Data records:
********************
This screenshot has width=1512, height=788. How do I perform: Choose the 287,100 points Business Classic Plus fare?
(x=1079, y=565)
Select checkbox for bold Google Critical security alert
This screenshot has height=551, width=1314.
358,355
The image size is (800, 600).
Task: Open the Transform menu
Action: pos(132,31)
********************
→ **Work task**
Extract all the entries word for word.

→ **Answer to this task**
This screenshot has width=1512, height=788. How do I perform: Choose the 287,100 points Business Classic Plus fare?
(x=1079, y=565)
Select checkbox for bold Google Critical security alert
This screenshot has height=551, width=1314.
358,355
The image size is (800, 600).
Task: Open the Transform menu
Action: pos(132,31)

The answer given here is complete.